WORK REQUEST » Below are the records. Retype, exactly, the lines from the first through the line with "Lisans Bilgisi (403, 2461)", and leave out the pictures.

━━━ THE INPUT ━━━

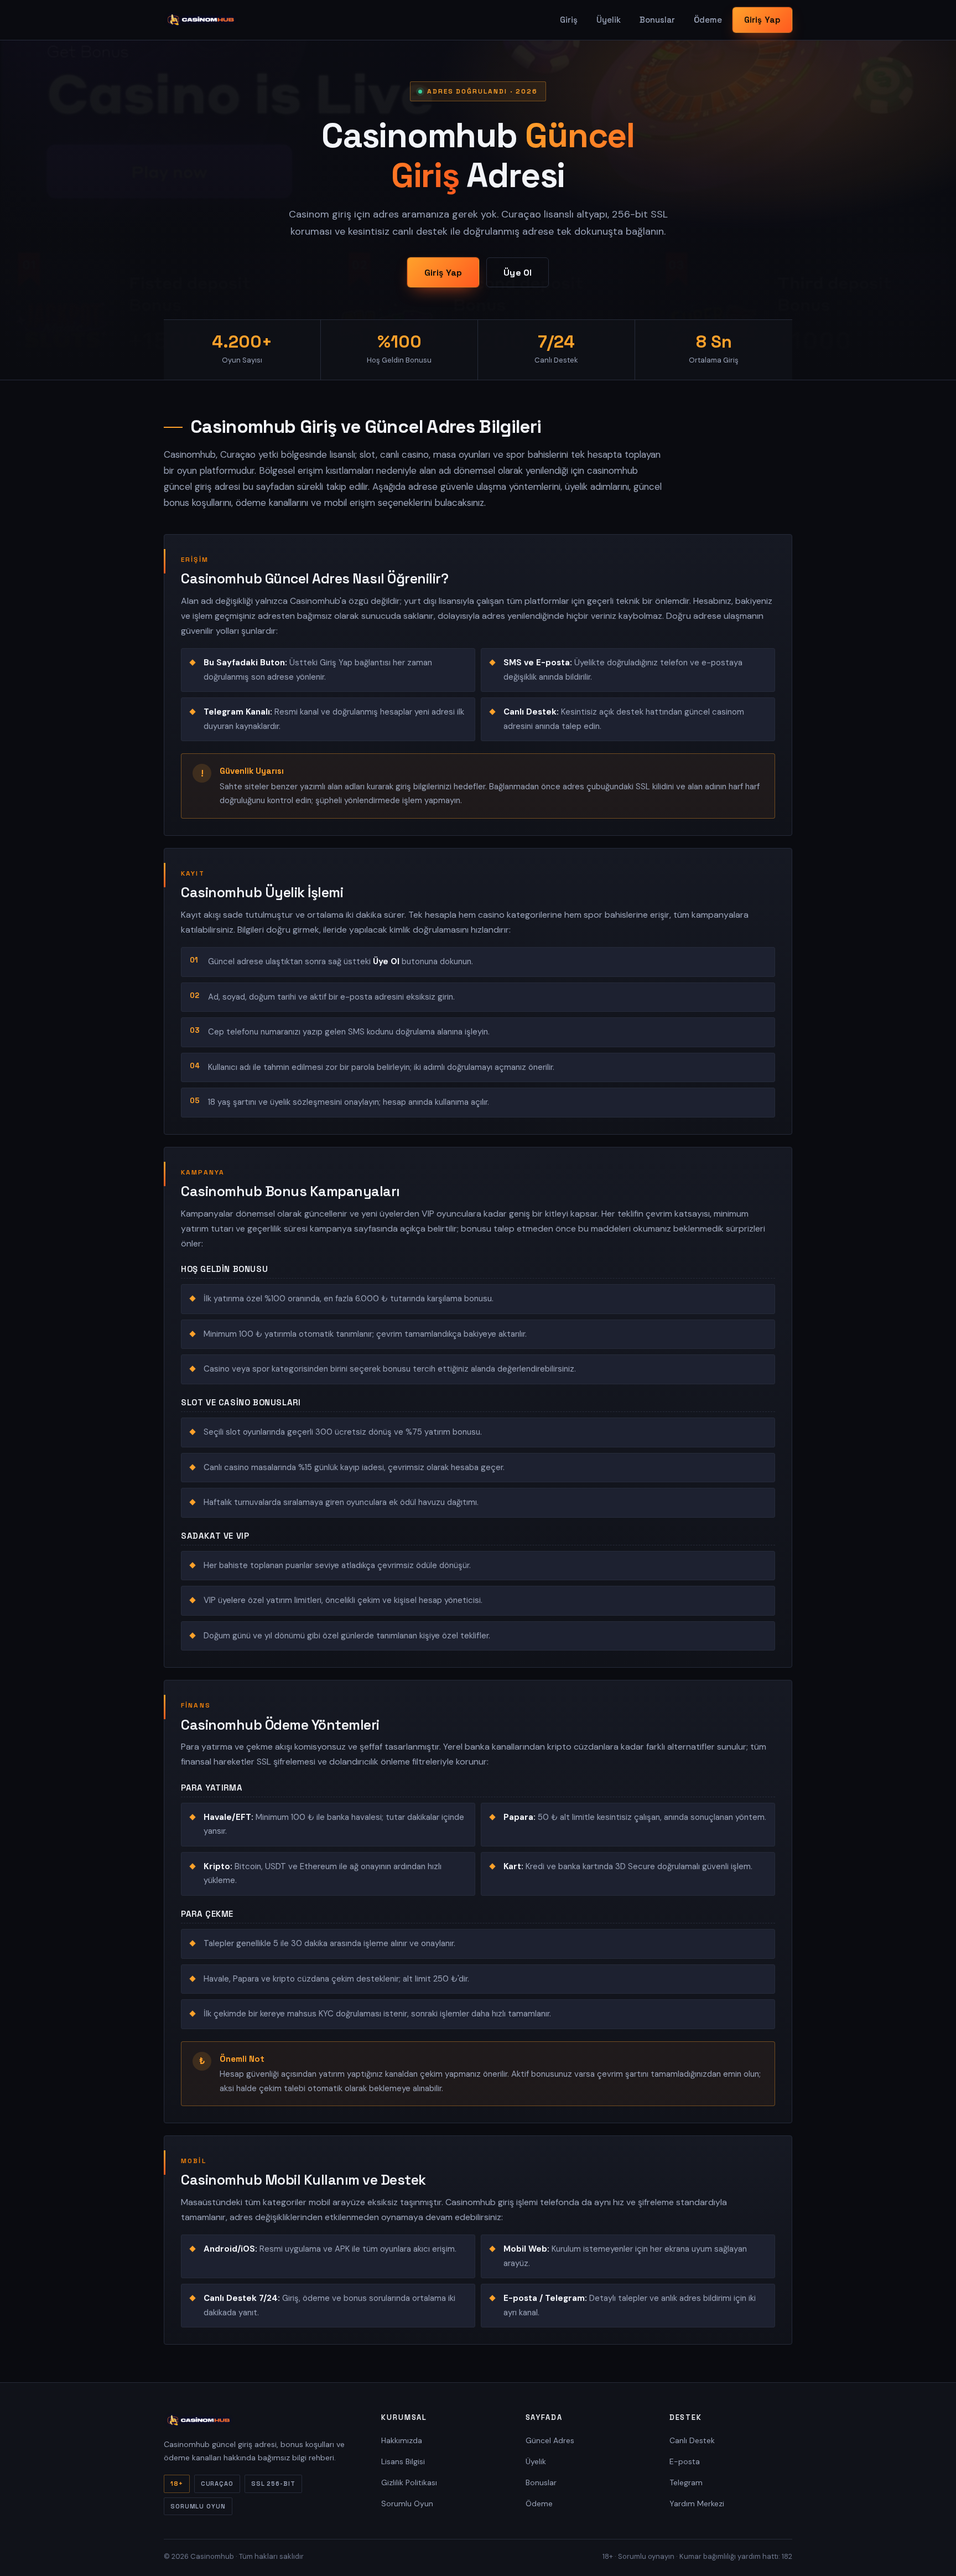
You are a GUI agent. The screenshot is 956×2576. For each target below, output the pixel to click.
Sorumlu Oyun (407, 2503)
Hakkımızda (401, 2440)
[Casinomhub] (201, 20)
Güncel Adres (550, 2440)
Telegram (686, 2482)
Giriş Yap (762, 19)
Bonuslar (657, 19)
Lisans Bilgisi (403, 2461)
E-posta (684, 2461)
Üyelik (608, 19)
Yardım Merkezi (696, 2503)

━━━

RESPONSE BELOW »
You are a GUI agent. The screenshot is 956×2576. For each target below, output the pixel to click.
Sorumlu Oyun (407, 2503)
Hakkımızda (401, 2440)
[Casinomhub] (201, 20)
Güncel Adres (550, 2440)
Telegram (686, 2482)
Giriş Yap (762, 19)
Bonuslar (657, 19)
Lisans Bilgisi (403, 2461)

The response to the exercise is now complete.